# Problem details:
Return all the entries below exactly as they were given.

# Information provided:

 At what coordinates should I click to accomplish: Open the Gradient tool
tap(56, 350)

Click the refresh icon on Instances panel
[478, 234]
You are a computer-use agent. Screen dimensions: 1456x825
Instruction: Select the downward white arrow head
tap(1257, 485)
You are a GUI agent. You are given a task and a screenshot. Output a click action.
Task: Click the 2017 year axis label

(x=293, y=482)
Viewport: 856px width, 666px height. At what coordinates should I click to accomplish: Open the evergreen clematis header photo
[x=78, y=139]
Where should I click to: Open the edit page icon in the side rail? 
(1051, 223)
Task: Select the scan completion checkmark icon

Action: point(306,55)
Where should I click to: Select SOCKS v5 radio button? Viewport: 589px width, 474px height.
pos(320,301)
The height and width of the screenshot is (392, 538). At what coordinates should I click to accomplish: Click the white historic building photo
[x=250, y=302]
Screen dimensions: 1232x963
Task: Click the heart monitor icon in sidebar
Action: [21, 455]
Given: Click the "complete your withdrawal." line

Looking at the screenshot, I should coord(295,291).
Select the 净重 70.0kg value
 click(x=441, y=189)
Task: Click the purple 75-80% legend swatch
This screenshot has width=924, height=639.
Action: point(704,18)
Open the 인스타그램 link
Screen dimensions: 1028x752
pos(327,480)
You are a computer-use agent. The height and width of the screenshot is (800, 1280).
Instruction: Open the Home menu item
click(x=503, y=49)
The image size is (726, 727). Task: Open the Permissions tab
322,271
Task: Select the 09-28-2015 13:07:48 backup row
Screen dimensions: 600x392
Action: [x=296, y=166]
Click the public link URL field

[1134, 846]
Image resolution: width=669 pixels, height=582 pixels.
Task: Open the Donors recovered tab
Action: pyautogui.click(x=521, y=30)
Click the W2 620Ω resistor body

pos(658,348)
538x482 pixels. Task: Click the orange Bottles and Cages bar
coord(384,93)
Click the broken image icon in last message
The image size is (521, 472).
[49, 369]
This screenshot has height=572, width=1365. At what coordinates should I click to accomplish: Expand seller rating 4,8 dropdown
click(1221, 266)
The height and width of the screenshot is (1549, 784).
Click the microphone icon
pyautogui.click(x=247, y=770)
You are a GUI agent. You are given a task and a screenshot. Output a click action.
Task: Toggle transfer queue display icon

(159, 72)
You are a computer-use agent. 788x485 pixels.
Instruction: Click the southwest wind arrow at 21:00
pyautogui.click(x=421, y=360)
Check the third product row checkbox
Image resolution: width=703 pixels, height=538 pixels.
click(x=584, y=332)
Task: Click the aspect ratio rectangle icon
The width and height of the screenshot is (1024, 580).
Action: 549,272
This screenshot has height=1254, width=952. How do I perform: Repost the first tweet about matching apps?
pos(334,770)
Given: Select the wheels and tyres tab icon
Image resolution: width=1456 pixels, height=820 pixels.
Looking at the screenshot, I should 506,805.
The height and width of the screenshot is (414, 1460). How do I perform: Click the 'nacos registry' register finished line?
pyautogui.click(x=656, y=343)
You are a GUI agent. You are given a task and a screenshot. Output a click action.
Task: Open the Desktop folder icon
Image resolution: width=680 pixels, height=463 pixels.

# Solution for this task:
 At what coordinates should I click to accomplish: Open the Gradient tool
tap(56, 350)

Click the refresh icon on Instances panel
[478, 234]
You are a computer-use agent. Screen dimensions: 1456x825
Instruction: Select the downward white arrow head
tap(1257, 485)
You are a GUI agent. You are given a task and a screenshot. Output a click action.
Task: Click the 2017 year axis label

(x=293, y=482)
Viewport: 856px width, 666px height. At what coordinates should I click to accomplish: Open the evergreen clematis header photo
[x=78, y=139]
Where should I click to: Open the edit page icon in the side rail? 
(1051, 223)
Task: Select the scan completion checkmark icon

Action: point(306,55)
Where should I click to: Select SOCKS v5 radio button? Viewport: 589px width, 474px height.
pos(320,301)
The height and width of the screenshot is (392, 538). At what coordinates should I click to accomplish: Click the white historic building photo
[x=250, y=302]
Screen dimensions: 1232x963
Task: Click the heart monitor icon in sidebar
Action: [21, 455]
Given: Click the "complete your withdrawal." line

Looking at the screenshot, I should coord(295,291).
Select the 净重 70.0kg value
 click(x=441, y=189)
Task: Click the purple 75-80% legend swatch
This screenshot has width=924, height=639.
Action: point(704,18)
Open the 인스타그램 link
Screen dimensions: 1028x752
pos(327,480)
You are a computer-use agent. The height and width of the screenshot is (800, 1280).
Instruction: Open the Home menu item
click(x=503, y=49)
The image size is (726, 727). Task: Open the Permissions tab
322,271
Task: Select the 09-28-2015 13:07:48 backup row
Screen dimensions: 600x392
Action: [x=296, y=166]
Click the public link URL field

[1134, 846]
Image resolution: width=669 pixels, height=582 pixels.
Task: Open the Donors recovered tab
Action: pyautogui.click(x=521, y=30)
Click the W2 620Ω resistor body

pos(658,348)
538x482 pixels. Task: Click the orange Bottles and Cages bar
coord(384,93)
Click the broken image icon in last message
The image size is (521, 472).
[49, 369]
This screenshot has height=572, width=1365. At what coordinates should I click to accomplish: Expand seller rating 4,8 dropdown
click(1221, 266)
The height and width of the screenshot is (1549, 784).
Click the microphone icon
pyautogui.click(x=247, y=770)
You are a GUI agent. You are given a task and a screenshot. Output a click action.
Task: Toggle transfer queue display icon

(159, 72)
You are a computer-use agent. 788x485 pixels.
Instruction: Click the southwest wind arrow at 21:00
pyautogui.click(x=421, y=360)
Check the third product row checkbox
Image resolution: width=703 pixels, height=538 pixels.
click(x=584, y=332)
Task: Click the aspect ratio rectangle icon
The width and height of the screenshot is (1024, 580).
Action: 549,272
This screenshot has height=1254, width=952. How do I perform: Repost the first tweet about matching apps?
pos(334,770)
Given: Select the wheels and tyres tab icon
Image resolution: width=1456 pixels, height=820 pixels.
Looking at the screenshot, I should 506,805.
The height and width of the screenshot is (414, 1460). How do I perform: Click the 'nacos registry' register finished line?
pyautogui.click(x=656, y=343)
You are a GUI agent. You are given a task and a screenshot. Output a click action.
Task: Open the Desktop folder icon
Image resolution: width=680 pixels, height=463 pixels.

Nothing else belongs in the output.